ASSIGNMENT =
Return nothing but the lines from the line with "Wyszukiwanie zaawansowane (54, 165)" through the last line of the entries that follow, copied exactly and free of pictures.

- - -

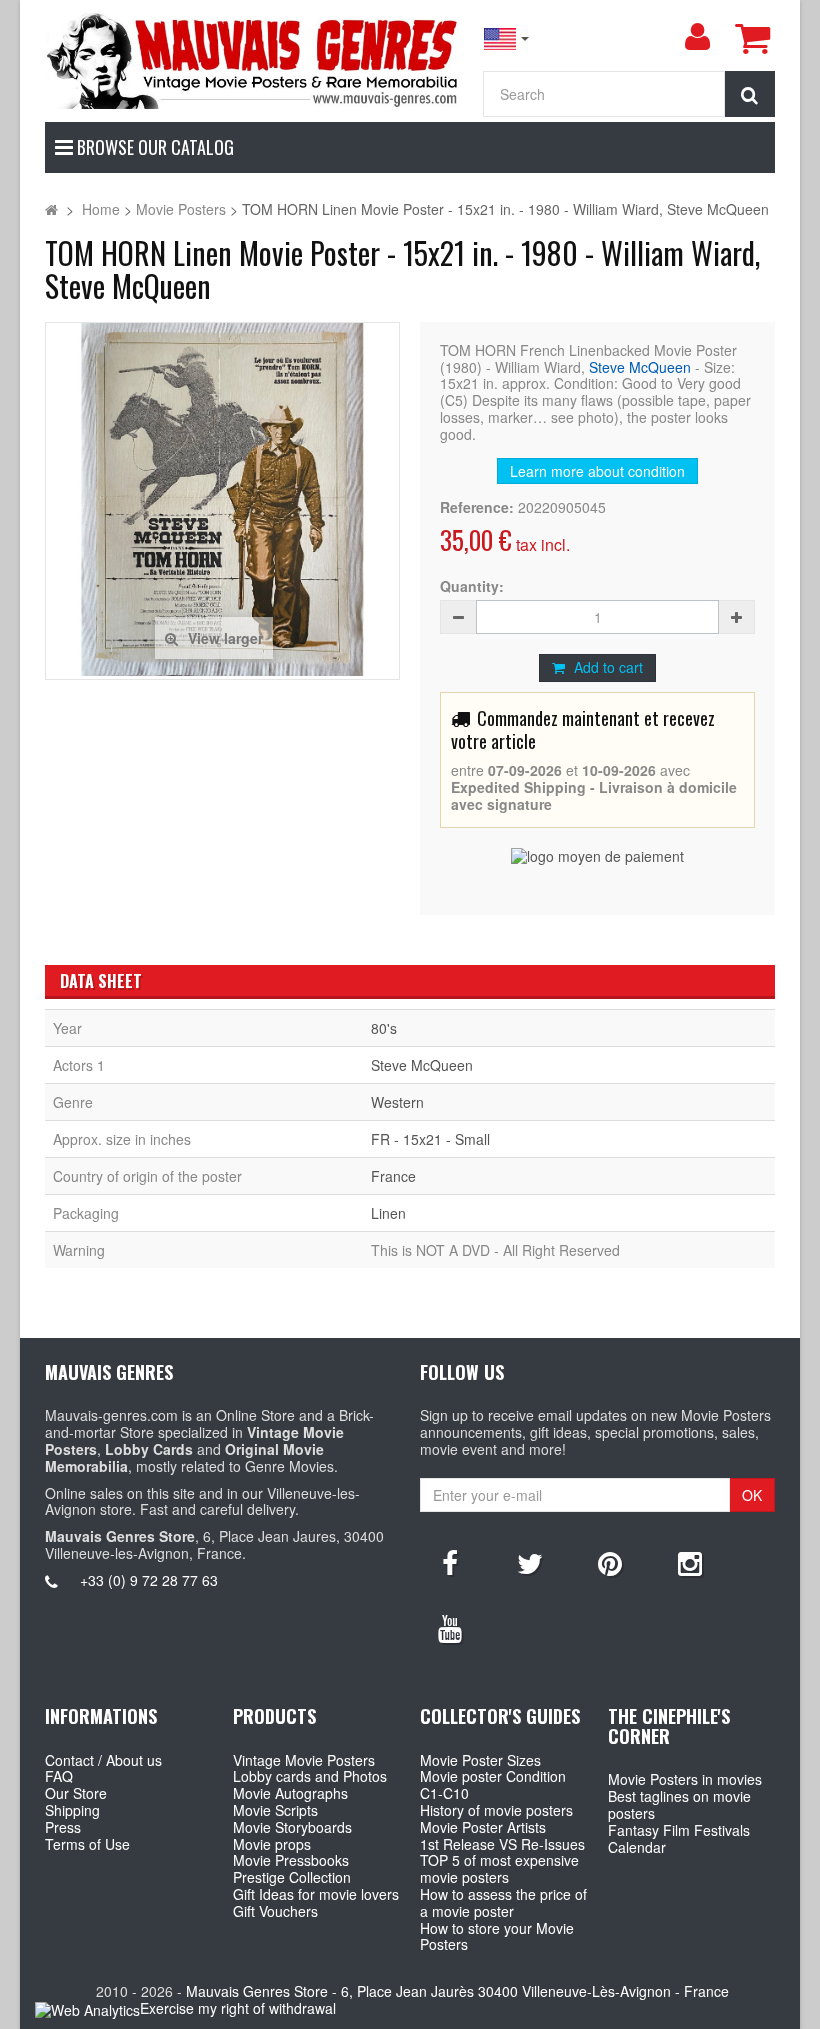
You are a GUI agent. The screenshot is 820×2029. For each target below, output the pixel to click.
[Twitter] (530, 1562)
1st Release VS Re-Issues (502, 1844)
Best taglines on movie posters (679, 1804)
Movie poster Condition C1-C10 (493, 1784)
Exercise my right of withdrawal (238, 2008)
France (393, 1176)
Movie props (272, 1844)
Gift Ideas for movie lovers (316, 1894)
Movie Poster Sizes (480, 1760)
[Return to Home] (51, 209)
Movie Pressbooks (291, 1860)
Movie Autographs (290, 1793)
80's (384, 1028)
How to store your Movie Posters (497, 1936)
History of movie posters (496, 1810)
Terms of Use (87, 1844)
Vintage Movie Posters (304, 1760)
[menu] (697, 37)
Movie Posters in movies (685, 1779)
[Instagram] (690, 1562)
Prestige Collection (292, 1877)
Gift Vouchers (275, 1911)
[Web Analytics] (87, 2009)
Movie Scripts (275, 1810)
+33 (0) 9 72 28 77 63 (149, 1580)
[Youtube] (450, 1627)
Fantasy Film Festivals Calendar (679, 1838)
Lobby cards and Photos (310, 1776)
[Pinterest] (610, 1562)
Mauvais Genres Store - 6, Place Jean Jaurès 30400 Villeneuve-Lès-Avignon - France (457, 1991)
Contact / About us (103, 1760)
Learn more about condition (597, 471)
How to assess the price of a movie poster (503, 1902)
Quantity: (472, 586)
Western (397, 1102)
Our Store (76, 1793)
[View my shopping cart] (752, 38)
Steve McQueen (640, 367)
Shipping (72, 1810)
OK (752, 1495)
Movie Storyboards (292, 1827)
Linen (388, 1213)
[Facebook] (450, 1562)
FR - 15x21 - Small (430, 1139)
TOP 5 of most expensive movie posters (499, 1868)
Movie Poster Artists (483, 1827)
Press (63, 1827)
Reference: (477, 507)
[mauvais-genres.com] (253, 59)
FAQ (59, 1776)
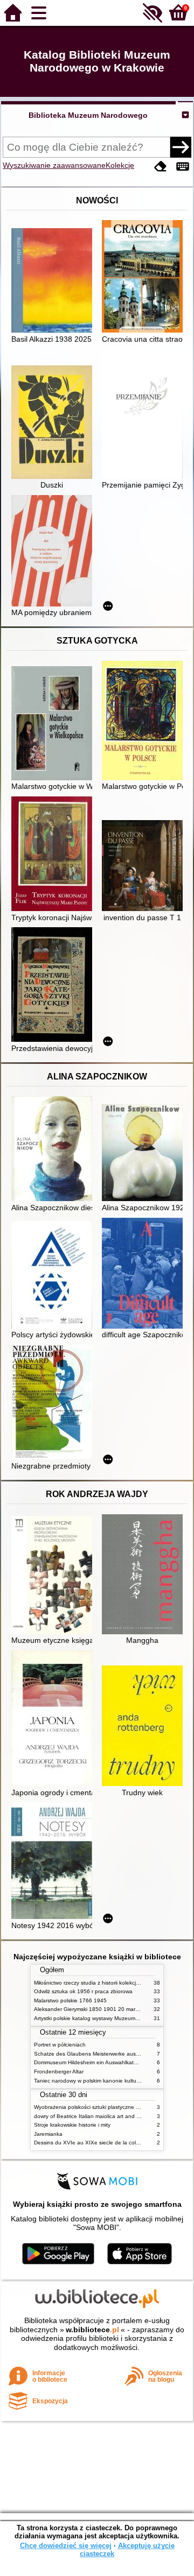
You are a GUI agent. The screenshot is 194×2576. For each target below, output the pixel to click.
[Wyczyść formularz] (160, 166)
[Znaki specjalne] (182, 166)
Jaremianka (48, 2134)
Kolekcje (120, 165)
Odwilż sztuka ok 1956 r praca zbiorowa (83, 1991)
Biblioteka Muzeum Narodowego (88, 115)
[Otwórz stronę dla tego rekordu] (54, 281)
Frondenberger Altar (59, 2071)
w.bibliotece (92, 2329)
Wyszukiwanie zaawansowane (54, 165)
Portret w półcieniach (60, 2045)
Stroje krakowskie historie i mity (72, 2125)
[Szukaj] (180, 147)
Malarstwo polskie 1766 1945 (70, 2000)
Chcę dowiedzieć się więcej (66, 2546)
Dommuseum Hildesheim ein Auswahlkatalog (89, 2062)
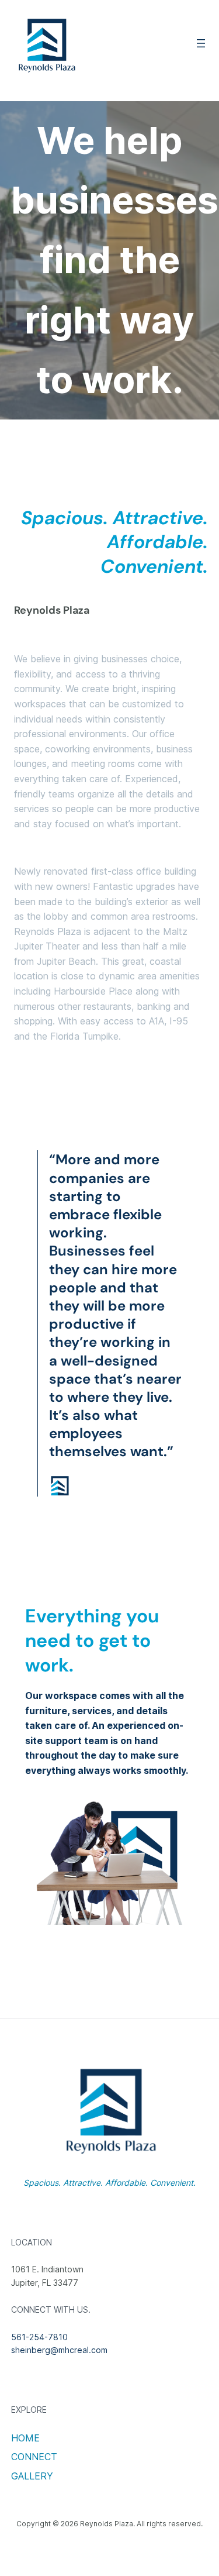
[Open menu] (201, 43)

- - -

TASK RESULT =
Wyszukiwanie zaawansowane (54, 165)
Portret w półcieniach (60, 2045)
Stroje krakowskie historie i mity (72, 2125)
[Szukaj] (180, 147)
Malarstwo polskie 1766 1945 (70, 2000)
Chcę dowiedzieć się więcej (66, 2546)
Dommuseum Hildesheim ein Auswahlkatalog (89, 2062)
[Open menu] (201, 43)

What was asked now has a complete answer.